I came across an interesting New York Times article from last year, with the headline "Bill Gates: Internet Censorship Won't Work." Microsoft Chairman Bill Gates gave a talk at Stanford University in February 2008 on "Software, Innovation, Entrepreneurship and Giving Back." While there, he spoke briefly on the future of Internet censorship in the world. Gates believes Internet censorship attempts by countries such as China are ultimately doomed to fail. He states he doesn't "see any risk in the world at large that someone will restrict free content flow on the Internet." The reason behind Gates' belief that the Internet cannot be controlled is based on the conflict between business requirements and censorship.
In Gates' view, restrictions on free speech curtail business activity, so businesses will work against censorship. However, this directly contradicts Microsoft's own actions regarding Internet censorship. Especially with regard to China, Microsoft has cooperated with Internet censorship laws of other countries. For example, it has censored the content of Windows Live Spaces, its blog service. In late 2005, Microsoft removed the well-known blog of Chinese journalist Zhao Jing (a.k.a. Michael Anti) from Windows Live Spaces at the request of the Chinese government.
In February 2006, Jack Krumholtz, Microsoft's Managing Director of Federal Government Affairs, gave a congressional testimony on the topic of Internet in China. In it, he stated that Microsoft regretted having to remove the blog, but continuing to provide Internet services to the Chinese is more beneficial than resisting the Chinese government's wishes. The current stand of Microsoft is to remove content when the Chinese government sends an official notice indicating the material violates local laws.
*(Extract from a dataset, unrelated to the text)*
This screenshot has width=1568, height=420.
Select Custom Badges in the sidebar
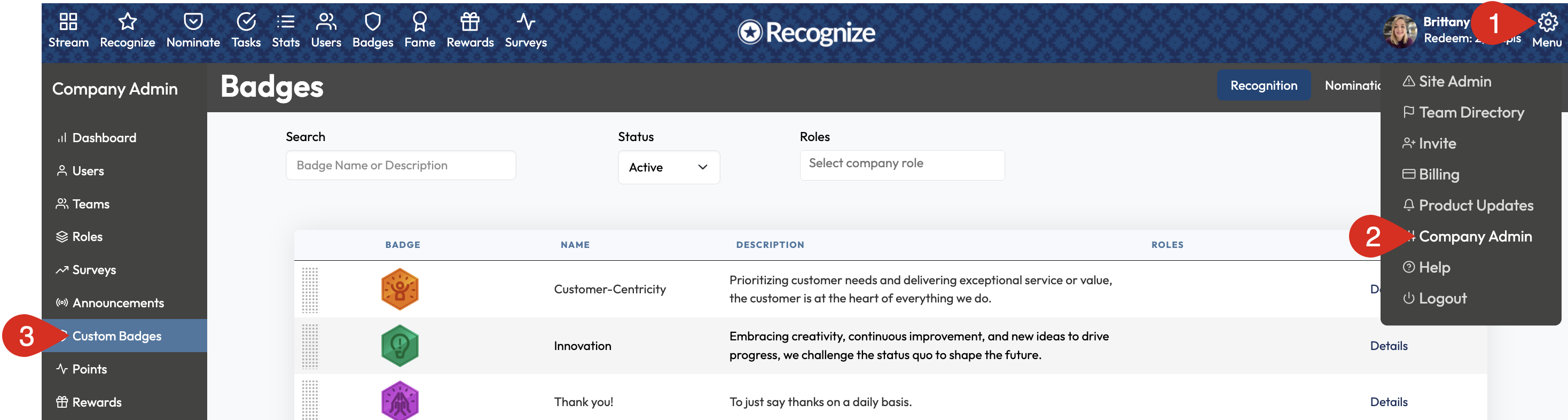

The relationship between Microsoft and the Chinese government indicates the interaction between businesses and governments, especially foreign governments, is more complex than Gates states. The wishes of big businesses influence the government, but only to a certain extent. In the end, businesses are no match against government laws supporting Internet censorship. There is often no reason for businesses to stand up to the government, since cooperation is a much easier option. With this in mind, Gates' belief that Internet censorship will unavoidably come to an end in the future due to businesses working against censorship is a very debatable one. If Internet censorship ever disappears, it will be because of a combination of forces. Looking at the past, public disapproval and resistance will likely play a bigger role than the action of businesses.